Вернувшись в свою светелку, я наконец разложила свои вещи. В углу нашелся небольшой пустой сундучок, над ним к стене был приделан обломок оленьего рога. Летнюю справу и платки я уложила в сундучок, рядом расставила обутки, телогрею повесила на вешало из рога, а зимнюю справу вновь увязала в узел и сунула под кровать. По-хорошему, следовало бы попросить ещё один сундучок, но через несколько дней Морисланна увезет меня в Чистоград, так что смысла обустраиваться не было.

Продранный сарафан я поменяла на другой. А прореху спешно зашила, отыскав заботливо уложенные бабкой Мироной в узел нитки и иголку.

Покончив с вещами, я проведала травы в корзинке, оставленные в углу за кроватью. Они слегка приувяли, но до вечера могли и потерпеть. Раньше поварню навряд ли освободят, а варить приворотное при людях нельзя — крепость не та. Зелье, оно суеты и чужого глаза не терпит, говаривала бабка Мирона.

Покончив со всем, я вышла. И первым делом увидела околачивающегося за дверью норвина — не Сокуга, а второго, Рогора, как называла его баба Котря. Вот только Рогор ли он? Если настоящее имя Сокуга Скъёг или Скъйог, как сказала Саньша, то и этого родная матушка по-другому должна была кликать.

— День добрый. — Сказал мне норвин.

Свечи в подсвечниках-деревьях не горели, весь зал освещало единственное узкое окно, выходившее на боковую сторону дома, поэтому здесь было сумрачно. Но даже в полутьме я разглядела, что норвин смотрит на меня спокойно.

Как будто мое уродство его не только не отвращало — но и уродством не казалось.

— Подобру тебе, добрый человек. Я Триша-травница. — Уважительно сказала я. Потом припомнила свое намеренье расспросить второго норвина о Сокуге, ради Саньши. И спросила:

— А тебя матушка как нарекла?

— Ргъёр. Но ваши зовут меня Рогор. Ты тоже можешь. — Норвин шевельнул бровями, добавил: — Я теперь буду сопровождать тебя повсюду. Так приказала госпожа.

Мысли мои перескочили с Саньшиных печалей на другое.

— А что так? — Изумилась я чисто для порядка, хотя причину уже знала.

Сильно перепугалась госпожа моя матушка. Или хочет поберечься на всякий случай? Ишь ты, даже ко мне защитника приставила. Правда, одного, а сколько будет охранять Аранию?

Я одернула себя. Нечего считать, чего и сколько выделят моей младшей сестре. Это зависть, а от неё ничего хорошего в голову не приходит.

— У господина Эреша есть враги. — Невозмутимо ответил норвин.

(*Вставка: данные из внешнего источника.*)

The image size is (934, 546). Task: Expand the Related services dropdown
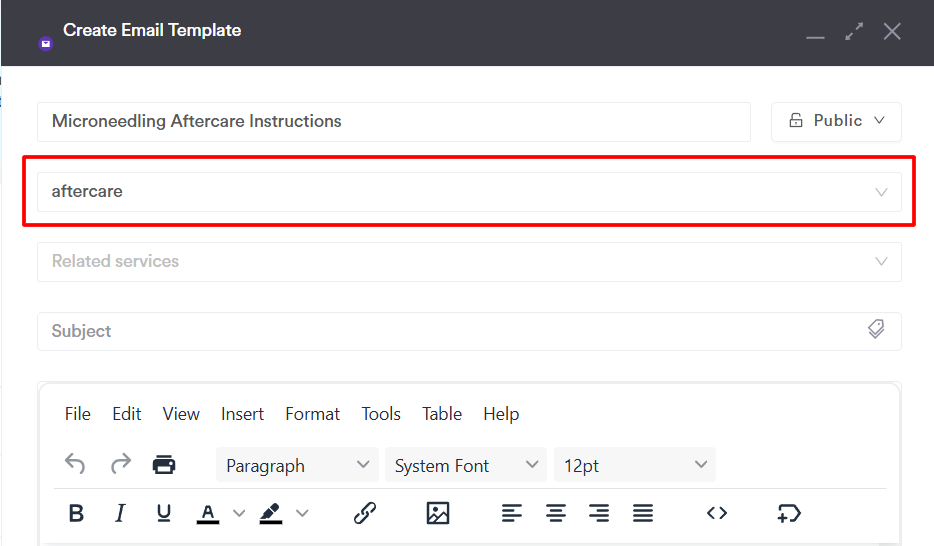469,261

И замолчал, чуть отступив в сторону. На кожаном ремне, что подхватывал такую же, как у Сокуга, безрукавную рубаху с глубоким запахом, был подвешен длинный тесак.

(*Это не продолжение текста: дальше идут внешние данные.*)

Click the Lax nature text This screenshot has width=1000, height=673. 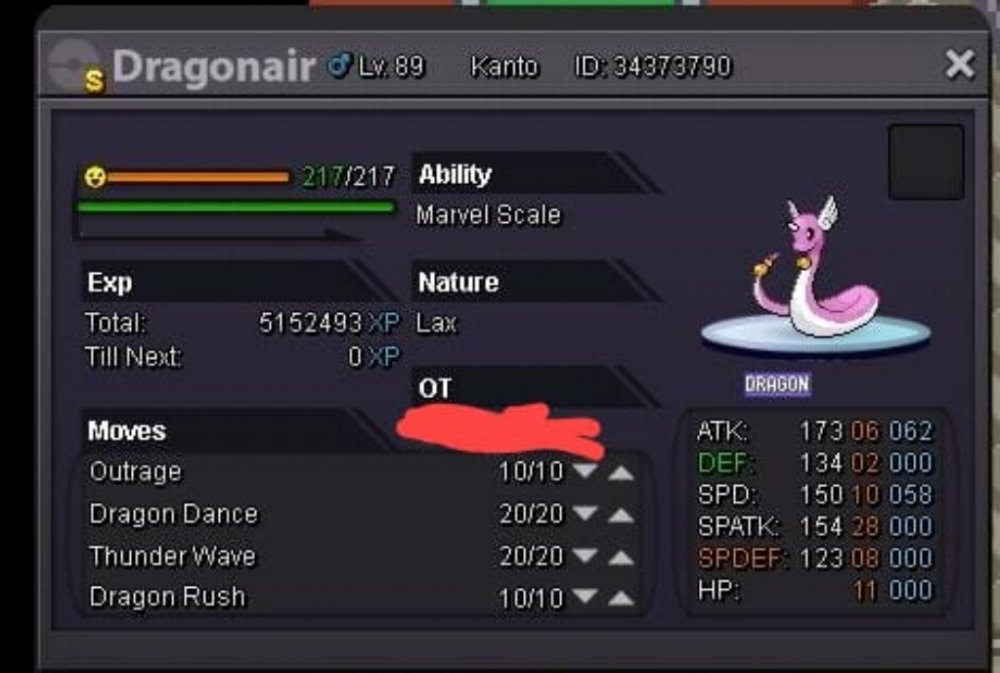tap(436, 323)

Вот только сомневалась я почему-то, что враги были у господина Эреша — ярость моей матушки при вести о Парафене говорила о другом. Но вслух я эти думки высказывать не стала. Просто кивнула норвину и двинулась вперед.

Подходя к лестнице, я вдруг услышала удивительные звуки, доносившиеся с первого поверха. Пока мы шли вниз, они становились все громче. Даже Рогор, бухавший сапогами по ступеням, не мог их заглушить. У нас в селе на праздниках плясали под бубен и дудки-сопелки — но эти звуки звучали по другому. Мягче и сильней. Певуче, как родник, журчащий на камнях. Свистяще, как ветер, танцующий в пустых по весне кронах деревьев.

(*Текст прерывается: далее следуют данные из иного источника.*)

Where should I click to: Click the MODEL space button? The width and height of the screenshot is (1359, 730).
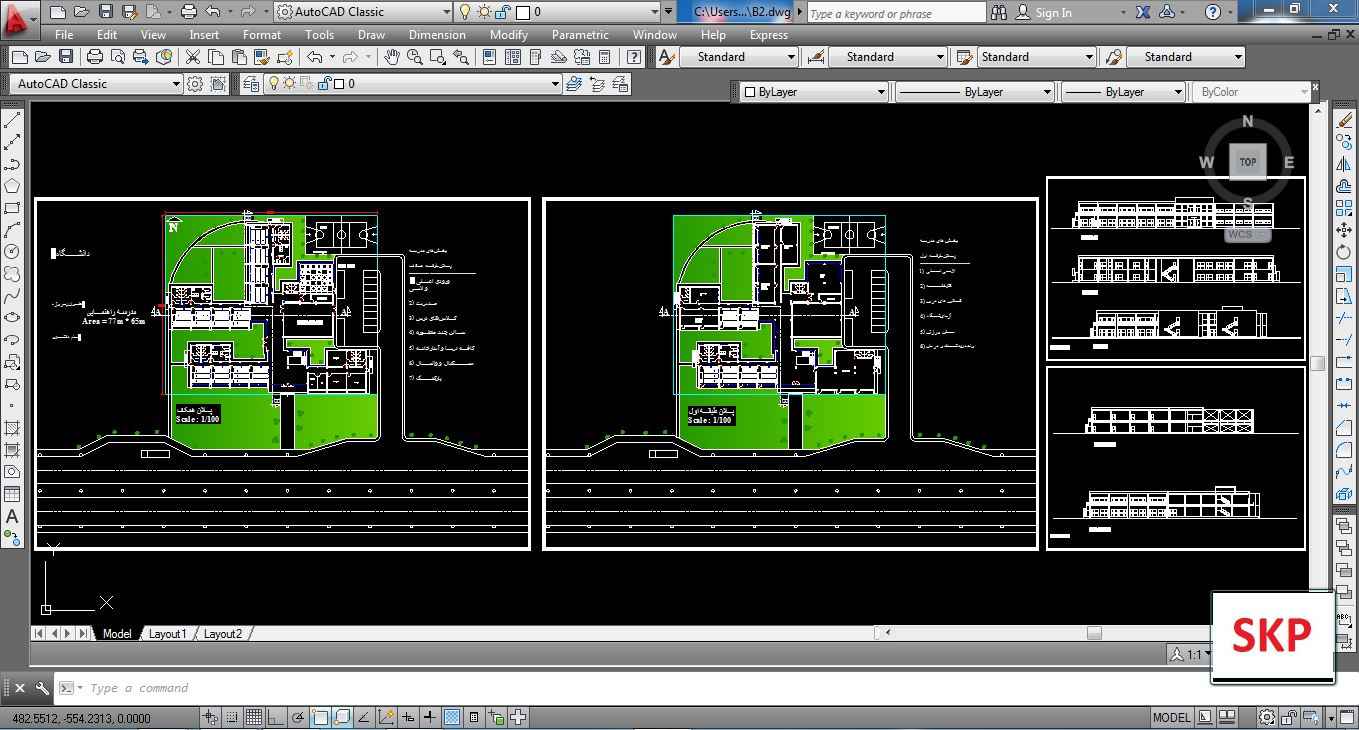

— Эгергус. — Непонятно сказал норвин, поймав мой удивленный взгляд. — Короб из мягкой липы и тридцать две струны из лучшего конского волоса. Госпожа Морислана, которую мы зовем Морислейг, каждый день после обеда играет на эгергусе. И учит этому госпожу Аранейг. Или Аранию, по-вашему.

Вот эту штуку — эгергус — я бы с удовольствием увидела. И с ещё большим удовольствием поиграла бы на ней. Завлекать людей, не наливая им чего-то в рот, а всего лишь заставляя петь липу и конский волос. это почти волшебство.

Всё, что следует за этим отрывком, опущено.